◆ DATASET CONTENT:
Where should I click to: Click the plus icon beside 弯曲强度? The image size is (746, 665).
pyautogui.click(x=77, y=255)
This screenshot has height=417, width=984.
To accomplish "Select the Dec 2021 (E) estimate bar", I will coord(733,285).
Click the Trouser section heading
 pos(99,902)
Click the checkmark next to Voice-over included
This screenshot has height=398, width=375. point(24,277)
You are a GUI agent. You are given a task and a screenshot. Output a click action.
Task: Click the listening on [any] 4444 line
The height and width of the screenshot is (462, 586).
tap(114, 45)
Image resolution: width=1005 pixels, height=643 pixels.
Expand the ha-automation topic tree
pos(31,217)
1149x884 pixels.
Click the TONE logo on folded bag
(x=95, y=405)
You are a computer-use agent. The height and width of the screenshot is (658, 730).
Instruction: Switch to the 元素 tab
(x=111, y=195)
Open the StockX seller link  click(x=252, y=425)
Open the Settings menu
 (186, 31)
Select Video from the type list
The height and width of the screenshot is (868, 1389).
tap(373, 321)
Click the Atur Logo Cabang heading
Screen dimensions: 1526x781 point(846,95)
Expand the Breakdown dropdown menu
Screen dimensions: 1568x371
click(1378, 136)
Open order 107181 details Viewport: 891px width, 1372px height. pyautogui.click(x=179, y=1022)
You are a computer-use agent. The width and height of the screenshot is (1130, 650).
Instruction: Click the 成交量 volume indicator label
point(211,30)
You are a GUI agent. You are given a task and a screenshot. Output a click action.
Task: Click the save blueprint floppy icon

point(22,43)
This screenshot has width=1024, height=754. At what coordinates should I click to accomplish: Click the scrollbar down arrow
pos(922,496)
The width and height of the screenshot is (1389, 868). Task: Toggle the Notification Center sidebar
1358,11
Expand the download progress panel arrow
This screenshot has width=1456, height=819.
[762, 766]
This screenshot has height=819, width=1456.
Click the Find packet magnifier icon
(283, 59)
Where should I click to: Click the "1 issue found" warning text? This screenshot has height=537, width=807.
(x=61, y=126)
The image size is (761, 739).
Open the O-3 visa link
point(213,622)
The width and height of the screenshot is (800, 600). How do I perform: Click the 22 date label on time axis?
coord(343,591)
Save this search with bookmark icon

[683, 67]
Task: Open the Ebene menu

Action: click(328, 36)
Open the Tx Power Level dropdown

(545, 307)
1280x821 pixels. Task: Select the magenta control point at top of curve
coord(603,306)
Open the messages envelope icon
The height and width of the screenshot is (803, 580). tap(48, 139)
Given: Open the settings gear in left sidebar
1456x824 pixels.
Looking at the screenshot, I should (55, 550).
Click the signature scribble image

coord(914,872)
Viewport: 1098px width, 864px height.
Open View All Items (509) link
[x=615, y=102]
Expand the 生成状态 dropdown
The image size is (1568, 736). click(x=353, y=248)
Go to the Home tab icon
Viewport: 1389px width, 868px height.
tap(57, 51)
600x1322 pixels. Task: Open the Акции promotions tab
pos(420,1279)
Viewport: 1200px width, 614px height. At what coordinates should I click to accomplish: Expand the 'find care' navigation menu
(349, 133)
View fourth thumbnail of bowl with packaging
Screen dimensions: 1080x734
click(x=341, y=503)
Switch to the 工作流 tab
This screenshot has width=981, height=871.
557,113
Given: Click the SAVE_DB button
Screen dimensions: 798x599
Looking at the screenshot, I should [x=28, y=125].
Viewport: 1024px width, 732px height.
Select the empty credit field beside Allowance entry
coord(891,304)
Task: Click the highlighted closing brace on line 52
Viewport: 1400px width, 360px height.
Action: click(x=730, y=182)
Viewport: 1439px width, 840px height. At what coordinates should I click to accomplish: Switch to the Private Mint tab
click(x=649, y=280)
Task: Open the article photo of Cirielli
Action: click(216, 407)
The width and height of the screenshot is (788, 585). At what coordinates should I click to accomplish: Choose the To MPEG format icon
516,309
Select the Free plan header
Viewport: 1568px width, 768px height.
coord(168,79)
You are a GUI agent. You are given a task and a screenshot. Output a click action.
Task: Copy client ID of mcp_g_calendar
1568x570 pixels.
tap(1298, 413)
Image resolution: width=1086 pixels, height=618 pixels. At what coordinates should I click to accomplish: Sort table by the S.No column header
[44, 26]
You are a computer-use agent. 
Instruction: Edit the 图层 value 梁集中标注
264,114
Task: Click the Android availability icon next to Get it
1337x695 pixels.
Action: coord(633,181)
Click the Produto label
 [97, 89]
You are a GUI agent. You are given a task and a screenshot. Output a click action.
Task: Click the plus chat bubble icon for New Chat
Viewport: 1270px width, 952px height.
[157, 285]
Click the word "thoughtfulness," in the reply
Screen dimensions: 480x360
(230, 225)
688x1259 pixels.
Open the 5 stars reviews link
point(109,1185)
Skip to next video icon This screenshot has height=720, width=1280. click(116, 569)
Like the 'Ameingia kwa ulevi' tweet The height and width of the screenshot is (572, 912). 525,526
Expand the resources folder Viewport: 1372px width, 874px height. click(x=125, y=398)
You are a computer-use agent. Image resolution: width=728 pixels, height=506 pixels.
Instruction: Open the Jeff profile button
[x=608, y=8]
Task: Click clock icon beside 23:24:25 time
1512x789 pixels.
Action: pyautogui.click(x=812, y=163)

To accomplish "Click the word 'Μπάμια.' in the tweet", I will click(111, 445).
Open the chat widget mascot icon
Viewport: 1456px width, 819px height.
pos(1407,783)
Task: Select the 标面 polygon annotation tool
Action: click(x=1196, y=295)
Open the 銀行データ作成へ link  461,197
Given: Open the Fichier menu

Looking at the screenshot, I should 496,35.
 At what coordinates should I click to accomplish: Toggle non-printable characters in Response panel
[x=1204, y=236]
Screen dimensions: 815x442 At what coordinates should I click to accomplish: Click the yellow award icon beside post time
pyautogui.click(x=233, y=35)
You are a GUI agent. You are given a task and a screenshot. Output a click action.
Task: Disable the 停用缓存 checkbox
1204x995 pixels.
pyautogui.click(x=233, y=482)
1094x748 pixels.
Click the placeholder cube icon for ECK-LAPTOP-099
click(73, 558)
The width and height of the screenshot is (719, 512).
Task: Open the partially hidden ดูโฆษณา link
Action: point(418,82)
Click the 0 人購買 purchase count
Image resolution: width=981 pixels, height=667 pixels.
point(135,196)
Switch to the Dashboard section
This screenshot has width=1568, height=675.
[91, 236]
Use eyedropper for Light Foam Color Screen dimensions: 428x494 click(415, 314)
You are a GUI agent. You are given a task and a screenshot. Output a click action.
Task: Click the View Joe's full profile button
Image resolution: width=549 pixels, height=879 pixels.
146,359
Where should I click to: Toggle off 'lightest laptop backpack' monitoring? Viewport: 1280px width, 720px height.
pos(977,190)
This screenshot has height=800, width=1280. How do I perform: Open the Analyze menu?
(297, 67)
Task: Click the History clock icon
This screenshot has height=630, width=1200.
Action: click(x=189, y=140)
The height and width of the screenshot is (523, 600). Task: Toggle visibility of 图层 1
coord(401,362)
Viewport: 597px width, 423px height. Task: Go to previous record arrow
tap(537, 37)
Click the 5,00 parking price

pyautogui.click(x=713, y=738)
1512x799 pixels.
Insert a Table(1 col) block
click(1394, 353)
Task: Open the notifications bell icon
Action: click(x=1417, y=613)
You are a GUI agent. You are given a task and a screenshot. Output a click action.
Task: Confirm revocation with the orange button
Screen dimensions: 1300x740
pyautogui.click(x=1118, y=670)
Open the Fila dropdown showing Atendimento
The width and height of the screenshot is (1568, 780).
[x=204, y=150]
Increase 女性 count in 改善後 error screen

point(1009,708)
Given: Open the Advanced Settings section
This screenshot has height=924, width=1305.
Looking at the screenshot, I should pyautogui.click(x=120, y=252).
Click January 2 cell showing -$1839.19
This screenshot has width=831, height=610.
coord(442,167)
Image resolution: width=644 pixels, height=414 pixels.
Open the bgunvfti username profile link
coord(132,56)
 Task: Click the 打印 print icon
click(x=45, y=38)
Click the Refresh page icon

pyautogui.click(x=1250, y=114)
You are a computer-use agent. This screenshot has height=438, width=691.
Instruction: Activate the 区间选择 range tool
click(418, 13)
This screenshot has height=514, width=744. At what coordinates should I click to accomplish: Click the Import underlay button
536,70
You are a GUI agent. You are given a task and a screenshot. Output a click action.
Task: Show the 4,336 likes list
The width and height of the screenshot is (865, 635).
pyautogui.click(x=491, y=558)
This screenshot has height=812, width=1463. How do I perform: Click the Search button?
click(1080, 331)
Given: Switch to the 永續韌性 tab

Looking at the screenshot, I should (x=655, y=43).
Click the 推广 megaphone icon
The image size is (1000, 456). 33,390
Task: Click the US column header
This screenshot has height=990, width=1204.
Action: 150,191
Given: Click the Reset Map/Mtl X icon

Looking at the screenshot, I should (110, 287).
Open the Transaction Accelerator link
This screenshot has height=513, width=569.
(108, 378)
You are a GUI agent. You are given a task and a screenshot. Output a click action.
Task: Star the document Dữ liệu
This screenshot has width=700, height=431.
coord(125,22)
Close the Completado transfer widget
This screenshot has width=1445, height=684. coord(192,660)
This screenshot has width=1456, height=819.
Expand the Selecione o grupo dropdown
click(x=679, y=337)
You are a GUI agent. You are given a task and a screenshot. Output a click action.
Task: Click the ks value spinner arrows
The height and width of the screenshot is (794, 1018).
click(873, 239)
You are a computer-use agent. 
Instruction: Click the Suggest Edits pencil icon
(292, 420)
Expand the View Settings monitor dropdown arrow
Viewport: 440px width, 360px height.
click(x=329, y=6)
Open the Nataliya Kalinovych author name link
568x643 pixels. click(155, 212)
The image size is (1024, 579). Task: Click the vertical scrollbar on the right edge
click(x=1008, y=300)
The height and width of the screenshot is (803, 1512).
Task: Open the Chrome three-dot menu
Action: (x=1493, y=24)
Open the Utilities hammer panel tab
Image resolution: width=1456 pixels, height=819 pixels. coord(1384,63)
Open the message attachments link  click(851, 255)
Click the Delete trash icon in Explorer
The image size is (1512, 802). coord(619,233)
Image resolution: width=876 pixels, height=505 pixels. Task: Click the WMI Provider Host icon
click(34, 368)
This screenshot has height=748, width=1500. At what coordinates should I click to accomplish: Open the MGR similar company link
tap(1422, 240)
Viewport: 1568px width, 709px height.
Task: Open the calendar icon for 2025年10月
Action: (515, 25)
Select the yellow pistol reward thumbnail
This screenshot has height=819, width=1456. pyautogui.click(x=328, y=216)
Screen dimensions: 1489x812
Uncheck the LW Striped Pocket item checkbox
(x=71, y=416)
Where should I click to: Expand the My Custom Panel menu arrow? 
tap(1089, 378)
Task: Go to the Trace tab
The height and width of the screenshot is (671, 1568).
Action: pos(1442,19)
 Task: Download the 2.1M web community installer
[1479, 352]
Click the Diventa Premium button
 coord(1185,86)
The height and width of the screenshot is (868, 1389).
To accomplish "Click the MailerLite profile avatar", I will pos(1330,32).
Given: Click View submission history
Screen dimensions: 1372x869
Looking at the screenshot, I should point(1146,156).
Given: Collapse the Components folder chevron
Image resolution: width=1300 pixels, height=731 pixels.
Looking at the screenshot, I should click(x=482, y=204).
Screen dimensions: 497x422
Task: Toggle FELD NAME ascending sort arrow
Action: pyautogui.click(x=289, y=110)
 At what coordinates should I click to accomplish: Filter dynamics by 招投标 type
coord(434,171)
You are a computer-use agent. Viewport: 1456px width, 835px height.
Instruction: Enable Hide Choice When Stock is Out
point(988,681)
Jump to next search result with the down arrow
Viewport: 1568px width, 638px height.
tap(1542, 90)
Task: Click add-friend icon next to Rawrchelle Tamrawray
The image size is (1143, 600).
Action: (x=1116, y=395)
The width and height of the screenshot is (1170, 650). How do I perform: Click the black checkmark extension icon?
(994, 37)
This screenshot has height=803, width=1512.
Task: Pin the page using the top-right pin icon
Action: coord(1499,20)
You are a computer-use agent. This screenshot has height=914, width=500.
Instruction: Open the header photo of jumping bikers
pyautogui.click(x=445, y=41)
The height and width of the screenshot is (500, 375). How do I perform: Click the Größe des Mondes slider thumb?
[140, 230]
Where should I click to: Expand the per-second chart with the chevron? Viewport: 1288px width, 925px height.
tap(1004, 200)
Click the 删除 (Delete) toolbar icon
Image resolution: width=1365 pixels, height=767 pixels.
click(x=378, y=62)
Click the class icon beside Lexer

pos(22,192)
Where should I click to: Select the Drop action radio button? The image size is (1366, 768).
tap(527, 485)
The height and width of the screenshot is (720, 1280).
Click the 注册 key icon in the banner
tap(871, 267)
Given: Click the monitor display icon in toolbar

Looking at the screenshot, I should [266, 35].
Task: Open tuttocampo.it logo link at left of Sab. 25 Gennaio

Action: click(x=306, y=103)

◆ WHAT IS NEEDED: Give as a JSON list of strings the lines of the records starting at the line that contains "Click the Atur Logo Cabang heading" and ending at the line that contains "The height and width of the screenshot is (803, 580).", one string per line, with blank lines left out.

◆ WRITTEN ANSWER:
[
  "Click the Atur Logo Cabang heading",
  "Screen dimensions: 1526x781 point(846,95)",
  "Expand the Breakdown dropdown menu",
  "Screen dimensions: 1568x371",
  "click(1378, 136)",
  "Open order 107181 details Viewport: 891px width, 1372px height. pyautogui.click(x=179, y=1022)",
  "You are a computer-use agent. The width and height of the screenshot is (1130, 650).",
  "Instruction: Click the 成交量 volume indicator label",
  "point(211,30)",
  "You are a GUI agent. You are given a task and a screenshot. Output a click action.",
  "Task: Click the save blueprint floppy icon",
  "point(22,43)",
  "This screenshot has width=1024, height=754. At what coordinates should I click to accomplish: Click the scrollbar down arrow",
  "pos(922,496)",
  "The width and height of the screenshot is (1389, 868). Task: Toggle the Notification Center sidebar",
  "1358,11",
  "Expand the download progress panel arrow",
  "This screenshot has width=1456, height=819.",
  "[762, 766]",
  "This screenshot has height=819, width=1456.",
  "Click the Find packet magnifier icon",
  "(283, 59)",
  "Where should I click to: Click the \"1 issue found\" warning text? This screenshot has height=537, width=807.",
  "(x=61, y=126)",
  "The image size is (761, 739).",
  "Open the O-3 visa link",
  "point(213,622)",
  "The width and height of the screenshot is (800, 600). How do I perform: Click the 22 date label on time axis?",
  "coord(343,591)",
  "Save this search with bookmark icon",
  "[683, 67]",
  "Task: Open the Ebene menu",
  "Action: click(328, 36)",
  "Open the Tx Power Level dropdown",
  "(545, 307)",
  "1280x821 pixels. Task: Select the magenta control point at top of curve",
  "coord(603,306)",
  "Open the messages envelope icon",
  "The height and width of the screenshot is (803, 580). tap(48, 139)"
]